Start of Block

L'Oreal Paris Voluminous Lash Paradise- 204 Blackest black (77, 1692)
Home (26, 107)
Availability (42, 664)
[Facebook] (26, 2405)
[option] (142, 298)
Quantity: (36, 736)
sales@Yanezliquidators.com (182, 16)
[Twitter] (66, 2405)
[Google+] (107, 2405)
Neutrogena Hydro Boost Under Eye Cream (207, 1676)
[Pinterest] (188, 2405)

End of Block
Start of Block

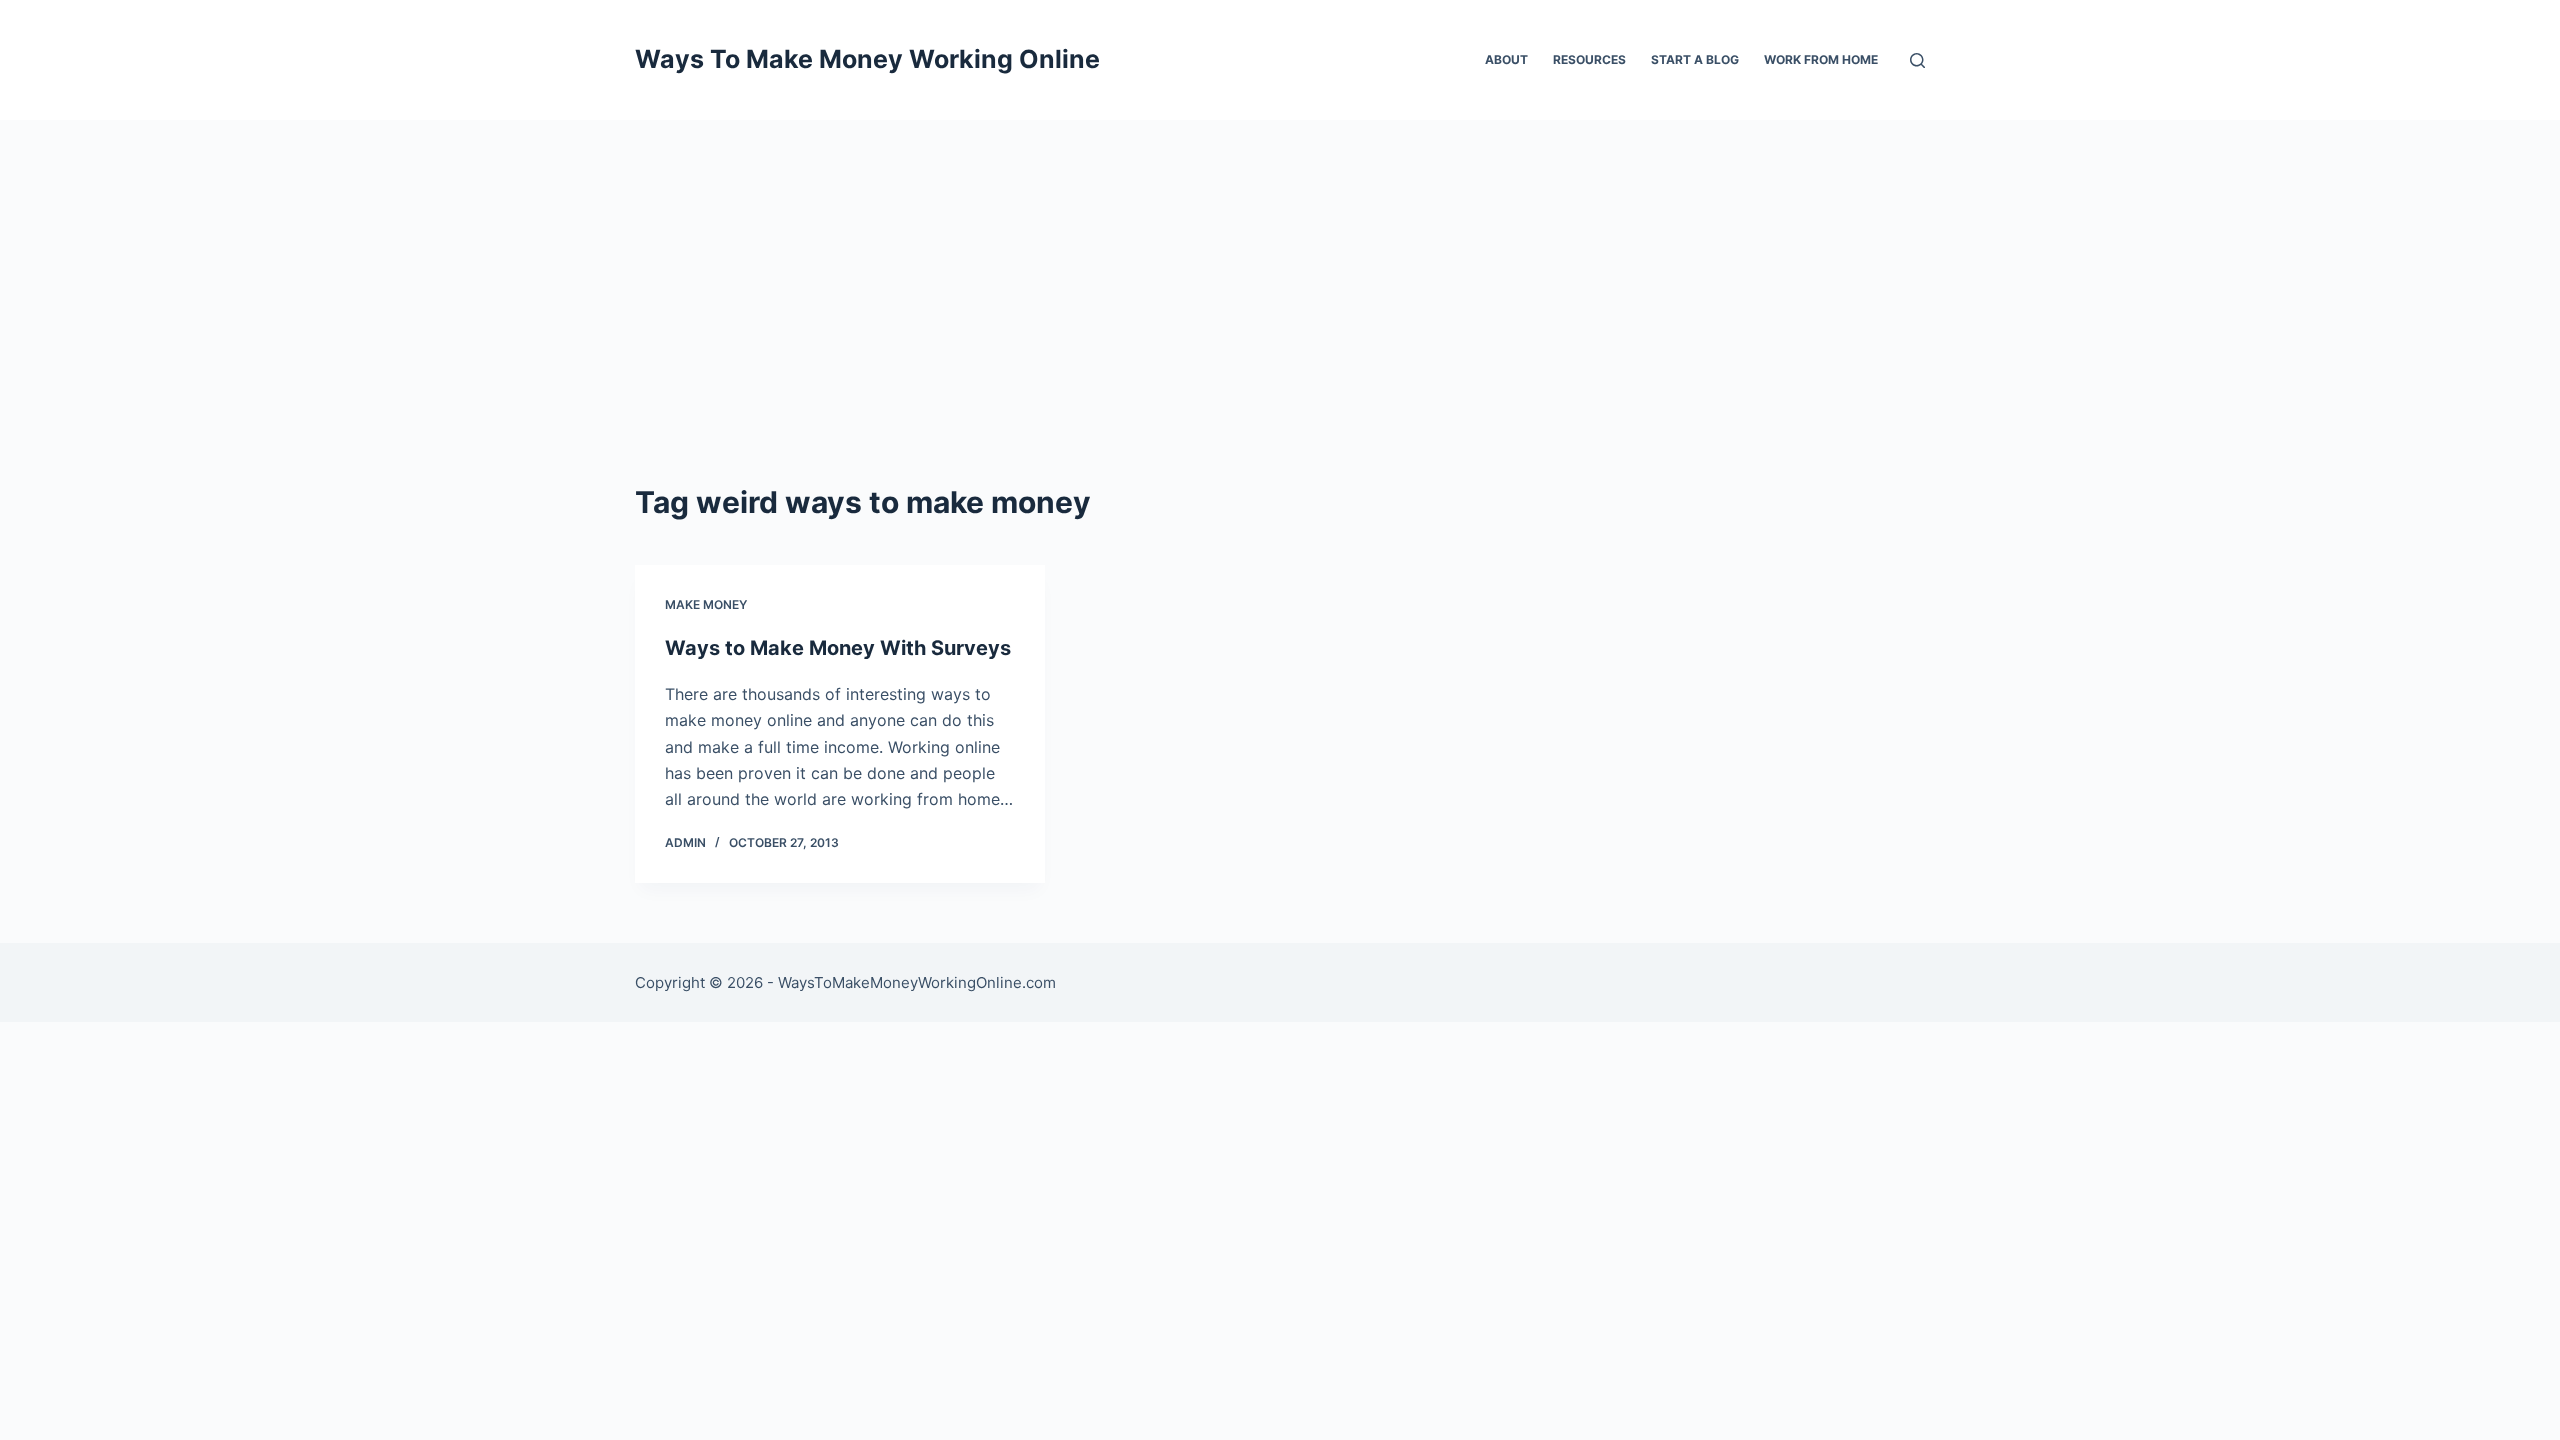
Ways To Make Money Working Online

End of Block

Task requirements: Given the data above, transcribe exactly the lines from the one containing "L'Oreal Paris Voluminous" down to the one containing "[Pinterest] (188, 2405)", and no others.

Result for this task:
L'Oreal Paris Voluminous Lash Paradise- 204 Blackest black (77, 1692)
Home (26, 107)
Availability (42, 664)
[Facebook] (26, 2405)
[option] (142, 298)
Quantity: (36, 736)
sales@Yanezliquidators.com (182, 16)
[Twitter] (66, 2405)
[Google+] (107, 2405)
Neutrogena Hydro Boost Under Eye Cream (207, 1676)
[Pinterest] (188, 2405)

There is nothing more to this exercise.